Carbonic anhydrase inhibitors: Design, synthesis and bioevaluation fo new multi-target agents.

Carbonic anhydrases (CAs, EC 4.2.1.1) are a superfamily of ubiquitous metalloenzymes, widely expressed in all kingdoms of life and encoded by eight evolutionarily unrelated gene families: α-, β-, γ-, δ-, ζ-, η-, θ- and ι-CAs. The CAs catalyze the reversible hydration of carbon dioxide into bicarbonate and proton which is physiologically crucial for all living beings, as it is involved in respiration, pH and CO2 homeostasis, transport of CO2/HCO3- and a multitude of biosynthetic reactions. In Homo sapiens, fifteen α-class CA isoforms were identified and characterized. They are implicated in a multitude of physiological processes such as electrolyte secretion in many tissues/organs, metabolic reactions (e.g. gluconeogenesis, lipogenesis, ureagenesis), bone resorption, calcification, and carcinogenesis.

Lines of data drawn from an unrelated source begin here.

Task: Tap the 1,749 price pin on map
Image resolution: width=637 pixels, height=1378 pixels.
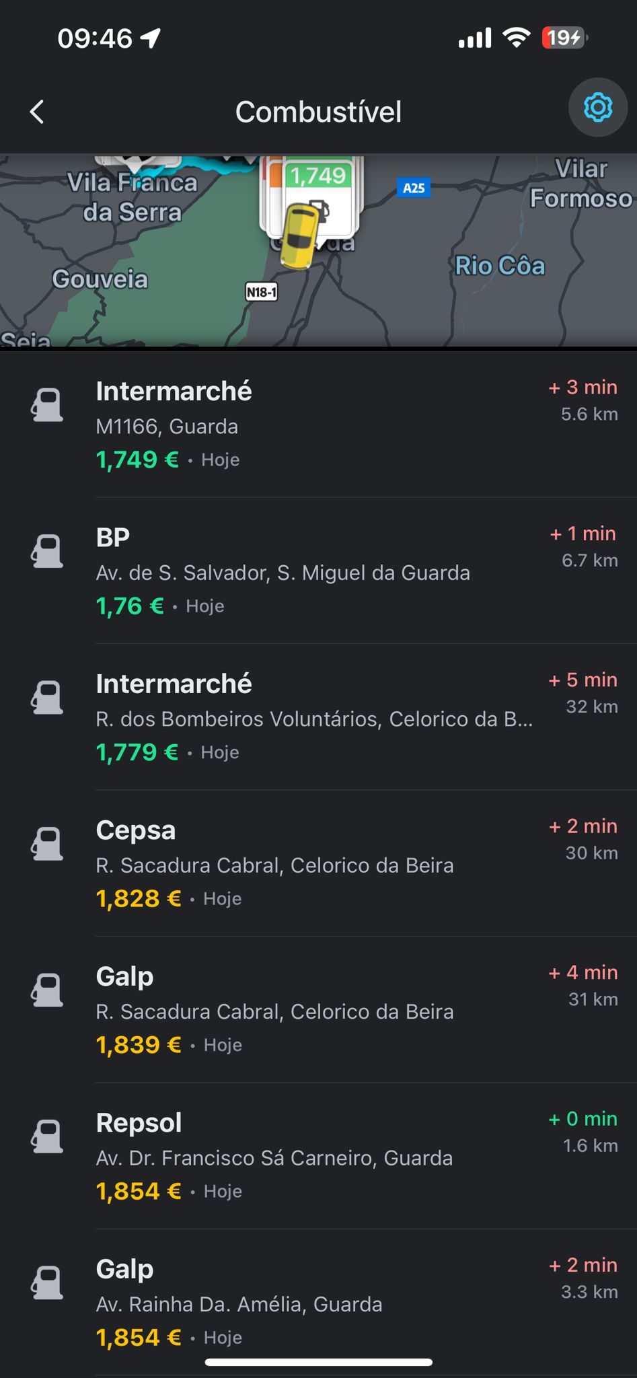Action: click(318, 177)
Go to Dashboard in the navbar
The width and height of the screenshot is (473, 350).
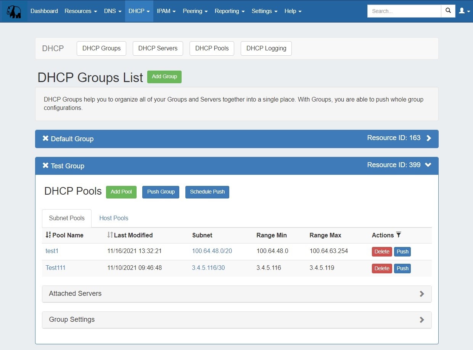pyautogui.click(x=44, y=11)
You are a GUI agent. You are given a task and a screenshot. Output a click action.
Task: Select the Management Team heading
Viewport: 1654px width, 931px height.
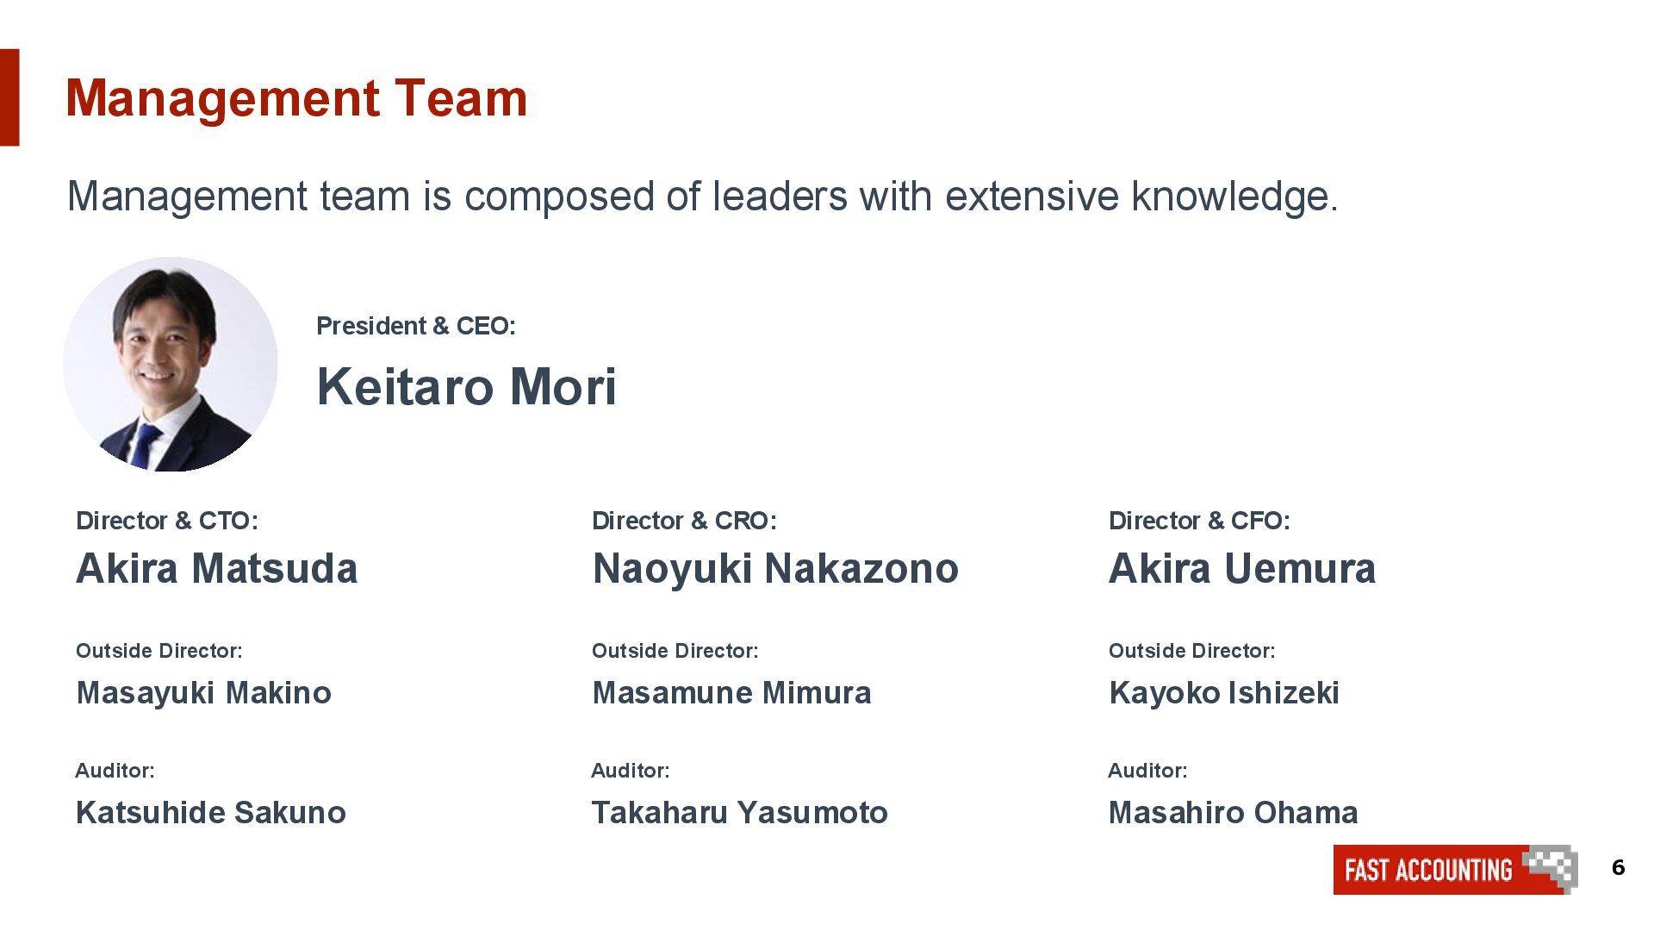coord(296,98)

Thus, an abnormal expression and/or activity of specific human carbonic anhydrase isoforms (CAs) causes a wide range of human pathological processes that might be addressed through pharmacological interventions involving CA modulation. Moreover, many α-, β-, γ-, η- and ι-CAs were identified in various bacteria, protozoa, and fungi, most of which act as human pathogens. In fact, proper CA isozymes were shown to be crucial for the virulence, growth or acclimatization of those parasites in the hosts. Their inhibition produces growth impairment and defects in the pathogen, being a promising strategy for chemotherapy. The research activity included in this Ph.D. thesis fits in the context of the spreading interest of the scientific community in the carbonic anhydrase field as drug targets for the treatment of a plethora of disorders. Thus, a set of projects involving drug design, synthesis, biological evaluation and in silico investigation of the ligand-target interactions of new CA inhibitors (CAIs) were the main focus of the three-year Ph.D. cycle.